History sides with Ohio State’s assistant coaches – at least in the short term.
In his 17 years as a head coach at Bowling Green, Utah, Florida and Ohio State, Urban Meyer has never fired an assistant coach in the middle of the season. However bad the Buckeyes played in their 49-20 upset loss to Purdue on Saturday, don’t expect any changes in the coaching staff in the immediacy.
“We have good players, good coaches,” Meyer said after the game. “We’re going to get to work. We lost a game last year and came right back. So we have good guys, and we're going to work our you-know-what’s off, and get this thing right.”
Meyer expects his assistants to remain on his staff for two seasons, and he rewards that by treating them with respect – even to the point some might fault him – by giving them at least two full seasons as coaches.
Still, after the running game continued its steep decline, the offense once again struggled in the red zone, the defense gave up 500-plus yards and big plays once again bit them on Saturday, questions of the staff’s ability to prepare the team arose. None of the issues that arose against the Boilermakers were new, which explains the inquiries into the preparation work done by the coaches.
“That's part of this whole week,” Meyer said when asked how much he must assess the coaching staff. “I do love our coaching staff. We're going to have a lot of work get done this week.”
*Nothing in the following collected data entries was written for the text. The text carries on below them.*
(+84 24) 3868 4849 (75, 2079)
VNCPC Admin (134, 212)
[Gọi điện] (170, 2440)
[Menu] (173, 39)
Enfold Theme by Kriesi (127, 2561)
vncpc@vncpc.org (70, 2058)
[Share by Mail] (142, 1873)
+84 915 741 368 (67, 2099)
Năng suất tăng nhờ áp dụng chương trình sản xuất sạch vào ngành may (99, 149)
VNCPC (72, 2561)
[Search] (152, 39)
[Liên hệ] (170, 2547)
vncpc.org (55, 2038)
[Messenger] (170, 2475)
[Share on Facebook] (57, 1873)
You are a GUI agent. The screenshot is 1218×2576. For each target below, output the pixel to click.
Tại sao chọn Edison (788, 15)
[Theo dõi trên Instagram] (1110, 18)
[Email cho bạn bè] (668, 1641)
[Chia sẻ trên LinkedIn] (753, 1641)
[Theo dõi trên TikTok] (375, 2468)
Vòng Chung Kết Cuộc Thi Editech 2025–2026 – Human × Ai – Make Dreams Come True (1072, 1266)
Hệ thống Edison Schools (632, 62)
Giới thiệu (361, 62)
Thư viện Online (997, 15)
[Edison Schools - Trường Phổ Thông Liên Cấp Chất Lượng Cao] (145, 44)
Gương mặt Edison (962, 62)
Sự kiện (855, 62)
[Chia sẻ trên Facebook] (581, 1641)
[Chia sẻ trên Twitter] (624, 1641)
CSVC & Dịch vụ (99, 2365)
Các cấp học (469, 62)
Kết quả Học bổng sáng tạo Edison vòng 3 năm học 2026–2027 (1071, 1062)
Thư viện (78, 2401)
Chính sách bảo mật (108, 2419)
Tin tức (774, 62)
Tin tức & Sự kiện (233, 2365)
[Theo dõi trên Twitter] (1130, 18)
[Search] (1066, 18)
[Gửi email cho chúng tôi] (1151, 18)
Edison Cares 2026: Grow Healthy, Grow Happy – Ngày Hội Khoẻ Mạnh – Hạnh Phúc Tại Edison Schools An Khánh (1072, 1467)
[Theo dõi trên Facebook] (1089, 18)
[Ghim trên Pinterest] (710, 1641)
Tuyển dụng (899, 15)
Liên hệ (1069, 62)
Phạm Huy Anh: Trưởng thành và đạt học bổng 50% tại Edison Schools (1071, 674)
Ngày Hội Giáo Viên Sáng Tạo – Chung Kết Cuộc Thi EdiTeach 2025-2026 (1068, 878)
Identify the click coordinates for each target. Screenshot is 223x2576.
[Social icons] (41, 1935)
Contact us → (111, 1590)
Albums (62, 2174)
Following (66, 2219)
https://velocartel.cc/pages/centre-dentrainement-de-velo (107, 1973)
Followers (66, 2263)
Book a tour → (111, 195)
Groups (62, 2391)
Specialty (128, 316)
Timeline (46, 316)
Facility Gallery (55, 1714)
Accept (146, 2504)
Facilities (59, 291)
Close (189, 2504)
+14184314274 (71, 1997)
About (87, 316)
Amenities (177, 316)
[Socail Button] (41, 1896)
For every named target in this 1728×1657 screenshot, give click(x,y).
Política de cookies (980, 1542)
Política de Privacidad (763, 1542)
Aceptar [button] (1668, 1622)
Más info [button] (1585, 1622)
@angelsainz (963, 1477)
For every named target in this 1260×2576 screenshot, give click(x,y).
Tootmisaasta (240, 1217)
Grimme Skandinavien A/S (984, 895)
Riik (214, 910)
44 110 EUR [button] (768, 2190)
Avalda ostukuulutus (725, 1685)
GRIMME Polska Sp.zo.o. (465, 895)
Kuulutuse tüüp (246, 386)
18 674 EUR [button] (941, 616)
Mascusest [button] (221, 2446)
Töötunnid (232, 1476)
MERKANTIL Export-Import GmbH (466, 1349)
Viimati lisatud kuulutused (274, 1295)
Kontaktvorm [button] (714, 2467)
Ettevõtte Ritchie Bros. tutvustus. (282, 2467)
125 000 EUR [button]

The ability of Meyer and his assistants to alter the course of the season in the middle of the year will be tested.
Up until this point, the Buckeyes seemingly haven’t fixed any of their major issues. Ohio State had more talent than Purdue, yet got beat by 29 points. Much of that performance falls on the poor job of the coaching staff getting the players prepared for the Boilermakers.
The Buckeyes have an open week to work before taking on a struggling Nebraska team, so there’s time to make major adjustments at key areas. But no matter how well or poorly the team responds to its first loss, it would be a shock if Meyer opted to make a change on the coaching staff in the next month.
Will the staff eventually, at the end of the season, experience a shake-up? That’s a different, less conclusive quandary.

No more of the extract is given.